-- BEGIN Passage to read --

By sarah on Tuesday, January 14, 2003 - 11:48 am:


    the second example is definitely not representative of feminie friendship.




By sarah on Tuesday, January 14, 2003 - 11:57 am:


    i have this friend in hawaii named matt. he is a few years younger than me, a ph.d. candidate in philosophy. very smart, very masculine.

    when i first met him he had a strong mysogynist streak (and probably still does). but there was something about him that i liked, that i clicked with. we became very close friends very fast, with no hint of sex.

    in fact, the second time we hung out together, i took him to a party at my friend's mansion. we all sat around in the hottub nekkid and slightly drunk and all we did was talk and laugh and relax.

    we grew closer and closer over the years. i was his confidante, he took me on adventures. we would go to plays, movies, to the cigar bar downtown for smokes and martinis. whenever our friends at the mansion had a party, inevitably he and i would end up in the master bathroom, taking a hot bubble bath together (one of us at each end of the tub) in the wee hours. we never touched each other, never kissed. he never made a move. we would just sit and talk.

    he's not gay. today he has a girlfriend, whom he met a couple months before i moved away and whom i finally met this past thanksgiving. she's amazing and they are perfect for each other.

    he and i had a couple fights along the way. once i got mad at him because at one point it seemed like all we would ever do is have dinner at my house and he'd drink me out of liquor and be rude and then pass out. once he was mad at me because ... shit, i don't even remember why. something kinda stupid. each time we would get mad, have a big argument, he'd storm out of my house or me out of his, and then we'd call each other a couple days later and say sorry and that was it.


    i miss him a lot. we didn't get to hang out much when i was in hawaii last time because he was studying to take his comps that very week.




By Nate on Tuesday, January 14, 2003 - 12:12 pm:

    tell me again about this masculine hetero man who would sit naked in a bath with a pretty girl and never make a move?

    "the second example is definitely not representative of feminie friendship."

    you sure?

    was your man an example of a feminine friendship? what is an example?

    women who can hang easily with guys tend to consistantly complain about the same qualities of feminine relationships.

    are there negative qualities of masculine relationships that you can identify? (seriously, i'm not being flippant.)


By Spider on Tuesday, January 14, 2003 - 12:35 pm:

    Nate, what is up with your insistance that all women = [X]?

    There are, what, 3 billion women on this planet -- you think they all relate to one another in the same way? You think all women have the same weaknesses? The same reactions to bad situations?




By sarah on Tuesday, January 14, 2003 - 12:46 pm:


    matt and i have a very special, unique bond - all intellectual and spiritual and goofy, and not at all sexual. we consider each other attractive from a purely objective standpoint, but we're not attracted to each other sexually. of course, i can't read his mind and say he never ever thought about the idea of having sex with me, but honestly i don't think that having the thought means that there's sexual attraction or sexual inevitability.

    i often think about having sex with my women friends whom i find attractive, but never (well, almost never) actually want to have sex with them or try to initiate it. it's just a passing thought, and i'm able to have a completely platonic relationship with them.

-- END Passage to read --

Please carry on the forum discussion about friendship between men and women, starting right after its final sentence.

-- BEGIN Recorded data --

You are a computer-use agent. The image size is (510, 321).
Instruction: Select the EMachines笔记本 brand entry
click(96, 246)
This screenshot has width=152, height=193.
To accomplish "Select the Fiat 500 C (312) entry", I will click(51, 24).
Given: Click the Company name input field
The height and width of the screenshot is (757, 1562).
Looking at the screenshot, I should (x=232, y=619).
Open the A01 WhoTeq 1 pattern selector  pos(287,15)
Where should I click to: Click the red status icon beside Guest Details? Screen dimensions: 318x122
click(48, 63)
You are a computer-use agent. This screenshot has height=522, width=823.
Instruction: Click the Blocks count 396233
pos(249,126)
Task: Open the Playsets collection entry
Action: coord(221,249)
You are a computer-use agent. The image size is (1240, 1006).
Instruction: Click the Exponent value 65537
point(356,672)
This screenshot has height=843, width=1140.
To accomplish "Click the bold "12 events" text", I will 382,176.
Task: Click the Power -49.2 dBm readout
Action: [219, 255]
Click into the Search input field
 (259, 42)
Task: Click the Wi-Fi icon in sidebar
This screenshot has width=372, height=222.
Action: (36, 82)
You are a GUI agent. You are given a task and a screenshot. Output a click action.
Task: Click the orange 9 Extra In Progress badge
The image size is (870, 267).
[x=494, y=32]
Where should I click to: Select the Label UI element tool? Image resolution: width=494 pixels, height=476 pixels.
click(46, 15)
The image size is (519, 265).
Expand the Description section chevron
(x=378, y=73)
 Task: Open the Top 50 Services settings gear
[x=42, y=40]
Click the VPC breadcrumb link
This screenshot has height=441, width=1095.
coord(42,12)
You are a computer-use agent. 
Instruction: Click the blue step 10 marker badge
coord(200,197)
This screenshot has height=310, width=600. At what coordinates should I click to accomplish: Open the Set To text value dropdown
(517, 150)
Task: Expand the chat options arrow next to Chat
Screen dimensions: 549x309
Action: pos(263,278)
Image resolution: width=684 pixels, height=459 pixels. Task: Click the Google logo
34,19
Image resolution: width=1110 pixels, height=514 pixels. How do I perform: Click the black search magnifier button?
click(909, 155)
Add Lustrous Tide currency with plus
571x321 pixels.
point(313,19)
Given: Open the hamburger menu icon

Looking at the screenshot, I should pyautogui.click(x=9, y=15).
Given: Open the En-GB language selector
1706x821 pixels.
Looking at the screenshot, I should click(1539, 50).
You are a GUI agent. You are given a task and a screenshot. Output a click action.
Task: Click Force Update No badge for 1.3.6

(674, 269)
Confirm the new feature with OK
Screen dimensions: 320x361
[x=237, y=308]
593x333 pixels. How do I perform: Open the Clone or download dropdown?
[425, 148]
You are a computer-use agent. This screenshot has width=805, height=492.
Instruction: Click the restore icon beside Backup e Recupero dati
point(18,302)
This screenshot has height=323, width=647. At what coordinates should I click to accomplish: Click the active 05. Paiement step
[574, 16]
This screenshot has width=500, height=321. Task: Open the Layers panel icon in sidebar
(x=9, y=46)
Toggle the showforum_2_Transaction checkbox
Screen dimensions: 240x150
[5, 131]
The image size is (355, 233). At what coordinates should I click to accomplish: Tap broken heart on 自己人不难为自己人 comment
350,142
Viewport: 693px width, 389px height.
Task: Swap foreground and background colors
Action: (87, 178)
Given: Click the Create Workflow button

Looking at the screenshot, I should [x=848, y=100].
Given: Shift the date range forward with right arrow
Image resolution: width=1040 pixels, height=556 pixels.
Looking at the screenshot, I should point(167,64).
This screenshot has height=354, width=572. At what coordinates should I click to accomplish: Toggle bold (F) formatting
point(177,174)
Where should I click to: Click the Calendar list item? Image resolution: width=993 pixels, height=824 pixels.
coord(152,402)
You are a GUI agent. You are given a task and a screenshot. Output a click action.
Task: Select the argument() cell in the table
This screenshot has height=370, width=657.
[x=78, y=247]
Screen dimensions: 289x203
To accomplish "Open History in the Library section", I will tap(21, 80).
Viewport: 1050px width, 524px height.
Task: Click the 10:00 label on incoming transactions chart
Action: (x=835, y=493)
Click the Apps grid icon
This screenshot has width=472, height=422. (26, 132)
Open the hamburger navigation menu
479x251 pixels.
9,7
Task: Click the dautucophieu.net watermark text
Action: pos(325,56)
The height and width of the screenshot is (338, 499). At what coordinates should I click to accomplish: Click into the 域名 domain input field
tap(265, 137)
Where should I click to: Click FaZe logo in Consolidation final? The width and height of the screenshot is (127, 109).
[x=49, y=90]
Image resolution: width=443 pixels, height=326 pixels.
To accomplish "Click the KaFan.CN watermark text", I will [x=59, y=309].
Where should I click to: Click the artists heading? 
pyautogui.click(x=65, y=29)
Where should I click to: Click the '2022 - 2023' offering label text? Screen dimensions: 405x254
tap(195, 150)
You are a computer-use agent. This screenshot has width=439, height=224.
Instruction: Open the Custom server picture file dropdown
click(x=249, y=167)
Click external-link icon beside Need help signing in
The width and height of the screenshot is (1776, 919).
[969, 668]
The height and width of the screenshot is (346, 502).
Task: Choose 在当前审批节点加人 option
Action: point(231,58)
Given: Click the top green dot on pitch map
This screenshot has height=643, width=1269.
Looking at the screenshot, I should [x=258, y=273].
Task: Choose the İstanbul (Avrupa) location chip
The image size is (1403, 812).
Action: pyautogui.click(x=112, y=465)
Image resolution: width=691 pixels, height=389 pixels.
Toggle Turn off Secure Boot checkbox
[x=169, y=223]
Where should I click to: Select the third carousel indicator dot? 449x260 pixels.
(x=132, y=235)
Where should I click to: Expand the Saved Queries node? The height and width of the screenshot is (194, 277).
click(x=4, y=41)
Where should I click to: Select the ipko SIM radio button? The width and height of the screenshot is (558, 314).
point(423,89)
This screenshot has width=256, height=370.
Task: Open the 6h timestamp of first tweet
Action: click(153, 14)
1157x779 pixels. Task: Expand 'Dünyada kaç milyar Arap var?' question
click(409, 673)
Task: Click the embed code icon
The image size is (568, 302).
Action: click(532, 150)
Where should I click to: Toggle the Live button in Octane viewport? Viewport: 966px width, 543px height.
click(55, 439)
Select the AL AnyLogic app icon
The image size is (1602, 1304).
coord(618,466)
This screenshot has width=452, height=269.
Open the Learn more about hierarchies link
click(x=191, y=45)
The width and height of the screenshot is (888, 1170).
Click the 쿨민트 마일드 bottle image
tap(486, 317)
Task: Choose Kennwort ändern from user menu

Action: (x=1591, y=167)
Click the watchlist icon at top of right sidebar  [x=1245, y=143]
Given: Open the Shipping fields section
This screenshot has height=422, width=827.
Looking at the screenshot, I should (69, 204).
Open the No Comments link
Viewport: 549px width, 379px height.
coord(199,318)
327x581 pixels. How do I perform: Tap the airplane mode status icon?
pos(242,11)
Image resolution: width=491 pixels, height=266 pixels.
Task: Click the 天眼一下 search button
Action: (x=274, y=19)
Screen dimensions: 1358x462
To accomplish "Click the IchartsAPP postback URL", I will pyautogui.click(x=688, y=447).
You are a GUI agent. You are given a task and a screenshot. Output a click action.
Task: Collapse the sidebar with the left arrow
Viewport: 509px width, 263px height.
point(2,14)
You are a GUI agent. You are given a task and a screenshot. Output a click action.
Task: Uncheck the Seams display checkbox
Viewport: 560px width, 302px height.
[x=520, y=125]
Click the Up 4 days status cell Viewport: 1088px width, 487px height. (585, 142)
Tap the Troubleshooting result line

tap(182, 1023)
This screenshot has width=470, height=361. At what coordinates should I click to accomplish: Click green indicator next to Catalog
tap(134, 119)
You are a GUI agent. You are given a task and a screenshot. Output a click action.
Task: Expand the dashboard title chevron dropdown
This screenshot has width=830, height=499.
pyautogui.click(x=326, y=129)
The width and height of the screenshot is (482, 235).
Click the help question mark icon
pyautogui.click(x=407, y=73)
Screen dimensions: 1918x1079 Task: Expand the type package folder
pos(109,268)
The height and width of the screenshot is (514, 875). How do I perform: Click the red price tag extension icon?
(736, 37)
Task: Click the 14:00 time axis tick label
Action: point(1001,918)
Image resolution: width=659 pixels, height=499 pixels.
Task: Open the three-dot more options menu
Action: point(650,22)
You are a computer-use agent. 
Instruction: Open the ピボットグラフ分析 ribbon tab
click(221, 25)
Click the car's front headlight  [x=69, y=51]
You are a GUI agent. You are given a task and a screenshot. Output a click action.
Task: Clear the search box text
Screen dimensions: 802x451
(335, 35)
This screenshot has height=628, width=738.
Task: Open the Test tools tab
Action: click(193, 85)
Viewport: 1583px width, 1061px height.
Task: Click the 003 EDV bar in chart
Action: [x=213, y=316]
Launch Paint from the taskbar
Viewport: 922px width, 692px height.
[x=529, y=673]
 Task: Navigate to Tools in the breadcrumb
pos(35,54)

-- END Recorded data --

_Reply to the task_.
    sometimes matt and i would do masculine things together and talk to each other like men do, other times it was more feminine in nature. it just depended on what we were doing together for fun or how we were feeling at any given time.

    i think men and women are capable of having neither an entirely masculine or an entirely feminine friendship. i think men and women can have a friendship that is both, or neither masculine and feminine.

    i can hang easily with men and have plenty of platonic friendships with men, but i prefer the company of women. i think women who say they are better friends with men and who say they hate how catty or bitchy women are say that because it's an easy way to explain why they can't get along with other women without having to look at their own behavior in feminine relationships too closely. your example of feminine friendships is based on stereotype and media. i also don't think your example of masculine friendships is accurate. i've known male friends who have become so pissed off at each other (over women, over jobs, over whatever...) that they've never spoken again.

    that said, i admit that i've never before or since had a friend like matt, and that other male friendships haven't been as easy.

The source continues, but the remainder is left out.